Looking back over his life and career, the director is glad that he didn’t let these feelings affect his filmmaking.

“I never made the mistake of thinking I could make the same kind of film as him,” he says. “Our sensibilities are very different, even though we are born in two towns that were very close to each other, Pianceza and Parma. My films are more Italian, or European. So to try and imitate his style in order to achieve that type of success, that would have been a failure and artistic suicide.”

And anyway, a more existential crisis was engulfing the director, as he came to realise that the left-wing utopia that he idealised in his youth would not materialise.

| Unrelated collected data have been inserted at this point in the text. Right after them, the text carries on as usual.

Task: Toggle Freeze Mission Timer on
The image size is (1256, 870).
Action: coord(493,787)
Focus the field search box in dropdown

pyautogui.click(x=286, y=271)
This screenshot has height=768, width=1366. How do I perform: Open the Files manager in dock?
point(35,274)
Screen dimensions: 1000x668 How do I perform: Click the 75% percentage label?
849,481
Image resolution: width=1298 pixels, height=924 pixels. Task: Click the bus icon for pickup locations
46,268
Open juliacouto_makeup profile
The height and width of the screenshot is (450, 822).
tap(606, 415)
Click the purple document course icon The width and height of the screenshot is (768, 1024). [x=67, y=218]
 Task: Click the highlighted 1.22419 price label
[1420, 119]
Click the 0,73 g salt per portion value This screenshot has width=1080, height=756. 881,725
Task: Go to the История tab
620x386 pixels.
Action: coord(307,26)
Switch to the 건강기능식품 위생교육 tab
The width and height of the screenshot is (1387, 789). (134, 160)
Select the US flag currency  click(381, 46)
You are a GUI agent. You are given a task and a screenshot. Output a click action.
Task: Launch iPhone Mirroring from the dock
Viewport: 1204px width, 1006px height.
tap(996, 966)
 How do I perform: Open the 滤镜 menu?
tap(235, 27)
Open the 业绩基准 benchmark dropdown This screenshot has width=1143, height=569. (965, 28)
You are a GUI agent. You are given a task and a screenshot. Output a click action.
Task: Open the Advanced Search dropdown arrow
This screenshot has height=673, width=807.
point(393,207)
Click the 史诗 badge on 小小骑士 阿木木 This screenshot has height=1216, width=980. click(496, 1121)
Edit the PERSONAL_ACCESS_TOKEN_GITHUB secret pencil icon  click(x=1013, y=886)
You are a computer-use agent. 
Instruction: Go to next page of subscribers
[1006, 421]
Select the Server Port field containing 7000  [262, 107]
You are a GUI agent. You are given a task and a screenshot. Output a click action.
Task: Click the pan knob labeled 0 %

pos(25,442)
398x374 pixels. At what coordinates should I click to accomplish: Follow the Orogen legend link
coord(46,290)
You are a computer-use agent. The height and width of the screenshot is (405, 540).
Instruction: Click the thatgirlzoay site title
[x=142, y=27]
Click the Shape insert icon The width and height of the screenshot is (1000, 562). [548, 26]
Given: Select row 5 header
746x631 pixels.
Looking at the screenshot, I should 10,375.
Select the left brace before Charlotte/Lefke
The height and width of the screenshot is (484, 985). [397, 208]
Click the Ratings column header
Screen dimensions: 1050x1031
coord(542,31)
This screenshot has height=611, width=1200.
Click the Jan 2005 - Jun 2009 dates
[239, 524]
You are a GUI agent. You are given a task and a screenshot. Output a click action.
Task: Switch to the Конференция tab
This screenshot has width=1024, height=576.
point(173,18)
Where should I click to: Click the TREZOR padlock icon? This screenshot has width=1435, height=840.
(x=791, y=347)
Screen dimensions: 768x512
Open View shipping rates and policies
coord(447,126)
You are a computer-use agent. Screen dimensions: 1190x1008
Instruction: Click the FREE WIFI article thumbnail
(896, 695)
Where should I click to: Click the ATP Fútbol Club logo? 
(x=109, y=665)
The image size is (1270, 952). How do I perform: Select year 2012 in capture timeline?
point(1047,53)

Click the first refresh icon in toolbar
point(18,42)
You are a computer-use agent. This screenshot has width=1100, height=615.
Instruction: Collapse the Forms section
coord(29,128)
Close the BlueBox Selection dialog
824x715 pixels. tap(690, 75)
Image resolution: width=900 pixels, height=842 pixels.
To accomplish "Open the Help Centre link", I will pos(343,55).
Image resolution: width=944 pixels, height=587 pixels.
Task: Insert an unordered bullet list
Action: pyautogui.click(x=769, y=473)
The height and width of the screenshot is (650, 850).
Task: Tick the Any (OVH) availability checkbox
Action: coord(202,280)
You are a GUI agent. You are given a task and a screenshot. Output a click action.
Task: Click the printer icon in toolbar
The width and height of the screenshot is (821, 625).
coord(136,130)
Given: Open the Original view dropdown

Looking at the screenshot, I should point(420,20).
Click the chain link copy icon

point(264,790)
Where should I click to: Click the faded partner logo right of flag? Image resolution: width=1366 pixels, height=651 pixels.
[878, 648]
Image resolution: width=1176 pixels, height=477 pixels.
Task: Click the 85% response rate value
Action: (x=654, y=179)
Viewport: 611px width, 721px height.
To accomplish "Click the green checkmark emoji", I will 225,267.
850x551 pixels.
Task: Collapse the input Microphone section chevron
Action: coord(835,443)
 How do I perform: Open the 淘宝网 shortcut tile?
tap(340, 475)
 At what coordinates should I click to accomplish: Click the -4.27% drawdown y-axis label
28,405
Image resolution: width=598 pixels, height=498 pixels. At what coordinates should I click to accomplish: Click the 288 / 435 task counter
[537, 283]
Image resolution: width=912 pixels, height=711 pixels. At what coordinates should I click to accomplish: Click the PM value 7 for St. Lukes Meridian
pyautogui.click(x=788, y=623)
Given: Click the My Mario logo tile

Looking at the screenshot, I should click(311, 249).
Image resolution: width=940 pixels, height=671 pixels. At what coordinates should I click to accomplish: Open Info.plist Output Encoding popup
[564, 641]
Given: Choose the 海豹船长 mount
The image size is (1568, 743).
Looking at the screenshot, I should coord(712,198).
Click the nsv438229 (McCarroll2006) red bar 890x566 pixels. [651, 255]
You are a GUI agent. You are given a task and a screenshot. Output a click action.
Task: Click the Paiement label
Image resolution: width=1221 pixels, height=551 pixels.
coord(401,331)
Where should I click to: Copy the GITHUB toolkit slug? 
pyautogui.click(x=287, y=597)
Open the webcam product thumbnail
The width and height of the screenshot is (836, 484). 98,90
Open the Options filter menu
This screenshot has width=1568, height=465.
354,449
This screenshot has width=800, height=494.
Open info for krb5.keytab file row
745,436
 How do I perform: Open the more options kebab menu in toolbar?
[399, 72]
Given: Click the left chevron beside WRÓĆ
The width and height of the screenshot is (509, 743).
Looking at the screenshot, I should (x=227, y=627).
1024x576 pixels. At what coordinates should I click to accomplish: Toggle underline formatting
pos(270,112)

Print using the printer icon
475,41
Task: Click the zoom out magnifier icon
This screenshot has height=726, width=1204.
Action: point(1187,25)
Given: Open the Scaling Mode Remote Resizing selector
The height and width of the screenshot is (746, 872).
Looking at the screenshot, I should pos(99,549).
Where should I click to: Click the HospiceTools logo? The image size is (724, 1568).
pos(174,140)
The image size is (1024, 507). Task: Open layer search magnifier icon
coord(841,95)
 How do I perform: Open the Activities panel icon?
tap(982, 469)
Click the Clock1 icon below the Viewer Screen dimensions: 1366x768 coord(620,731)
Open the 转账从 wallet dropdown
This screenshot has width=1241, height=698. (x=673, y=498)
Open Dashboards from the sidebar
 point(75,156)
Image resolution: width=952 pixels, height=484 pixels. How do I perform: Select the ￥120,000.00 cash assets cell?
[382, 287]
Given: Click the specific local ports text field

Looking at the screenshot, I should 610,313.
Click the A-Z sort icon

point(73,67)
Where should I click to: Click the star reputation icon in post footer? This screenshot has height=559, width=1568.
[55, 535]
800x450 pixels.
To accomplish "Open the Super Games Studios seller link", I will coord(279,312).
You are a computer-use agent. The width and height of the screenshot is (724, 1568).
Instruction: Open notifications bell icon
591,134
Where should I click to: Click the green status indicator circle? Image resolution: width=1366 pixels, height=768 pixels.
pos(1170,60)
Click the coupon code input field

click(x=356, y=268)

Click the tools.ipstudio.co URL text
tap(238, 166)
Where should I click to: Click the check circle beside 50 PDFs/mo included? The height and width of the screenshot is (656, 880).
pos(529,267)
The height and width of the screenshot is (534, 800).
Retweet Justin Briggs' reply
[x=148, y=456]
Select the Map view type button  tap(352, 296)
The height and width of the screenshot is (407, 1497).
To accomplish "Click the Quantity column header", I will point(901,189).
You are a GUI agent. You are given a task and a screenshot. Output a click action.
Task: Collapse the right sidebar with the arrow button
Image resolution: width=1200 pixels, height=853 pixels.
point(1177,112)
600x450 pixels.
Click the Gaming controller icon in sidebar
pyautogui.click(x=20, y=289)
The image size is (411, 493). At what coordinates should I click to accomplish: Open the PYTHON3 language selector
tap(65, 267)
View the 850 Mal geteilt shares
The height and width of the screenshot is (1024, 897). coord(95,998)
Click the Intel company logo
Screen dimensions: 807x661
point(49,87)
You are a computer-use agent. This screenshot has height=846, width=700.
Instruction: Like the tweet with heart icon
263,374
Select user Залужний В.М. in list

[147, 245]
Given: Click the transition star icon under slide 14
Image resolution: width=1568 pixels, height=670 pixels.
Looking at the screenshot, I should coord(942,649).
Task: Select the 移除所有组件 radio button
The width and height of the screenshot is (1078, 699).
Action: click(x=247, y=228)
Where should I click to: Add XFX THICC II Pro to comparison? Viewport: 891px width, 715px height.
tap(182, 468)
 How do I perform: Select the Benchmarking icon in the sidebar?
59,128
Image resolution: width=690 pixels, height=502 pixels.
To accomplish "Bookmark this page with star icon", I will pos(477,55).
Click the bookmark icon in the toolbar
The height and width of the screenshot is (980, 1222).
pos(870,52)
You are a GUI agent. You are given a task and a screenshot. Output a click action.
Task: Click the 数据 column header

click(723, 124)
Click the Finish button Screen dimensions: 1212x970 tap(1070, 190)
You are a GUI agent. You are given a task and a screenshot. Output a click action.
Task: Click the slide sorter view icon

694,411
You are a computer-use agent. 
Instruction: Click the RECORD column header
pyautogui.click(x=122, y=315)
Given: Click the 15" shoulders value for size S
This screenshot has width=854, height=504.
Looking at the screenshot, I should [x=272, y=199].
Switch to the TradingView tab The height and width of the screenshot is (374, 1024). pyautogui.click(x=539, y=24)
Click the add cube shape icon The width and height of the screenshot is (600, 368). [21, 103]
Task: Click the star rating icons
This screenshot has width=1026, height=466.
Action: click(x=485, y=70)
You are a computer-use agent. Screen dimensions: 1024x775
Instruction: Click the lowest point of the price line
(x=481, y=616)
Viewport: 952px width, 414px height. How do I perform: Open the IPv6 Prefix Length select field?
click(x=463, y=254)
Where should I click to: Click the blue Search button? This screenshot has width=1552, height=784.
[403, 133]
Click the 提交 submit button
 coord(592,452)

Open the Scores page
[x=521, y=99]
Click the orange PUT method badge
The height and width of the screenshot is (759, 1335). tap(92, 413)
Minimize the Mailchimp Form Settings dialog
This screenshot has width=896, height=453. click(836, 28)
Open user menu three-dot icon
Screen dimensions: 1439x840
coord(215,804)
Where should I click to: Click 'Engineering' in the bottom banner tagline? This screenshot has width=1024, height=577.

“In the middle of the 1970s there was a series of defeats, social and political,” he says. “Even though I was not part of a political faction, there was this desire of participating in the social milieu and bettering it. Once you faced defeat after defeat, it is very hard to accept [when you are] younger.”

The films he made during this period such as In the Name of the Father and Victory March reflect this crisis, being largely about individuals trying to rebel against institutions, and discovering that the upper echelons of society have created structures that are impenetrable.

He also made a version of Chekhov’s The Seagull for Italian television that concentrated on artistic failures of the writer Konstantin and his relationship with his mother, the successful actress Arkadina. Bellocchio’s version, although ostensibly faithful in time and location, feels like a reaction to the failure of the 1968 political movement.

The director also sought help in the shape of psychiatrist Dr Massimo Fagioli, who rejected the ideas of Freud and was known as the “guru of collective analysis”. Bellocchio participated in individual analysis before moving onto group analysis for many years.

‘Vincere‘ told the story of Mussolini’s mistress, Ida Dalser (Gianfranco Mura)

It’s a relationship that transformed his life. As he worked with Fagioli they became friends and he says his teachings influenced his own approach to drama.

When I ask what he learned in these sessions, Bellocchio responds: “It’s difficult to say. There has been an internal enrichment and recharging of my creative output. I shot Leap in the Dark, in which the brother in the film kills himself, but there is a rebirth in the sister. That was tackled in a different way because it came after the analysis.”

Yet it was only when Bellocchio moved away from more personal storytelling and took on a more distant perspective that he hit another purple patch, artistically. This was kickstarted by 2003’s Good Morning, Night, about the 1978 kidnapping of former Italian prime minister Aldo Moro as seen from the perspective of one of the kidnappers.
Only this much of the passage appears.